JELAJAH LITERASI

“Seperti Dendam…”: Film yang Taat Novel

in Film by

Penggarapan apik dari sisi sinematografi, tapi skenarionya masih terlalu patuh pada plot dan alur novelnya, sehingga pengisahannya terasa tak utuh.

Film Seperti Dendam, Rindu Harus Dibayar Tuntas akhirnya rilis di bioskop Indonesia sejak 2 Desember 2021. Saya kebetulan menontonnya pada kesempatan pertama karena memang telah lama menanti ketika mendengar kabar produksi film ini sejak pertengahan tahun lalu.

Ya, ini film adaptasi novel Eka Kurniawan dengan judul sama. Film ini dibesut oleh Edwin, sutradara peraih Citra lewat Posesif pada 2017.

Saya pernah mengulas novelnya di situs web ini. Menurut saya, pengisahan novel Seperti Dendam berpusat pada penis ereksi atau lingga.

Fenomena ereksi diulas habis oleh filsuf cum psikolog Sigmund Freud.
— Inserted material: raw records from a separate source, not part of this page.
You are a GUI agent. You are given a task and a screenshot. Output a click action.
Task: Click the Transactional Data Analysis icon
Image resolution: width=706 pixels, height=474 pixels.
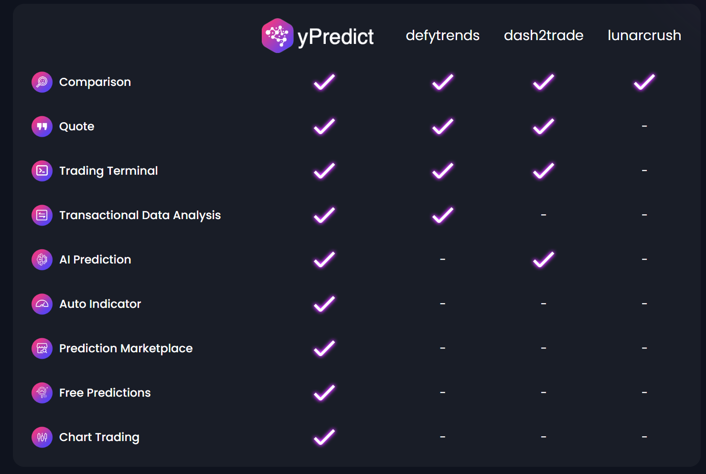pyautogui.click(x=42, y=215)
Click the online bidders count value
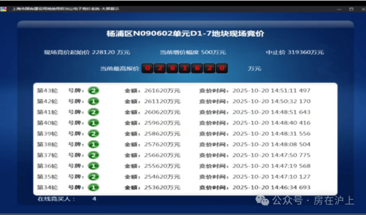366x215 pixels. coord(94,199)
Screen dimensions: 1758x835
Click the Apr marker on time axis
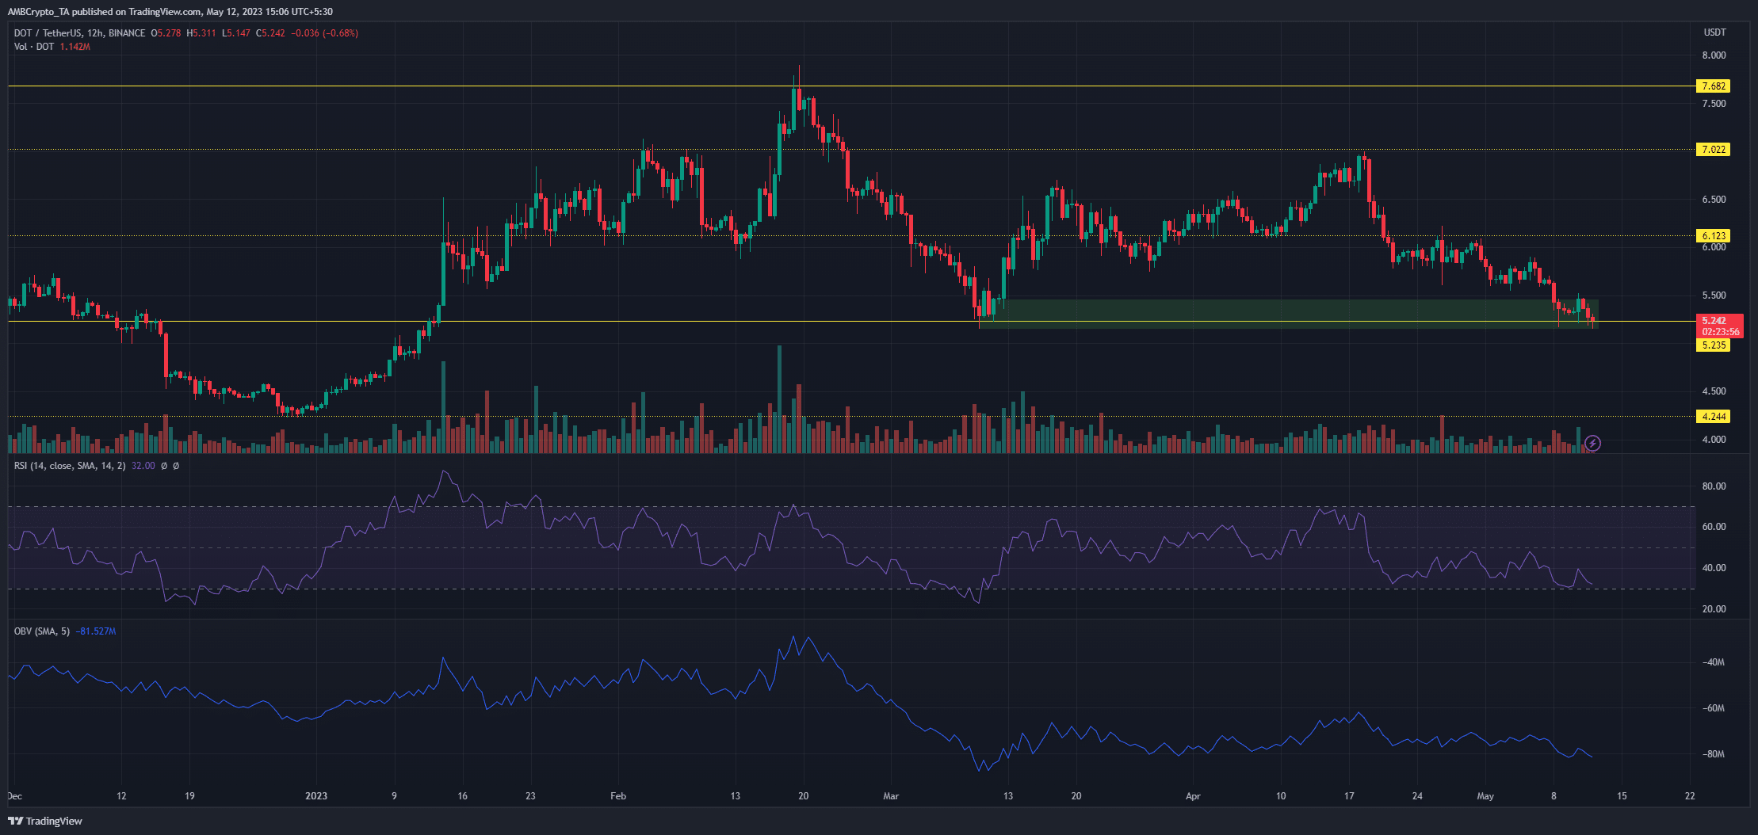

Penis—terutama yang bisa ereksi tentu saja—dianggap sebagai kelebihan pria yang didengki oleh wanita. Begitulah menurut Freud. Makanya, dia membuat istilah penis envy.

Eka lalu menjadikan perkara lingga sebagai titik pangkal pengisahannya. Novel Seperti Dendam menyatakan bahwa semua masalah kehidupan ini bermula dari lelaki yang tak mampu mengendalikan keinginan penis mereka. “Kemaluan bisa menggerakkan orang dengan biadab. Kemaluan merupakan otak kedua manusia, seringkali lebih banyak mengatur kita daripada yang bisa dilakukan kepala,” begitu kata Ajo Kawir, karakter utama novel ini.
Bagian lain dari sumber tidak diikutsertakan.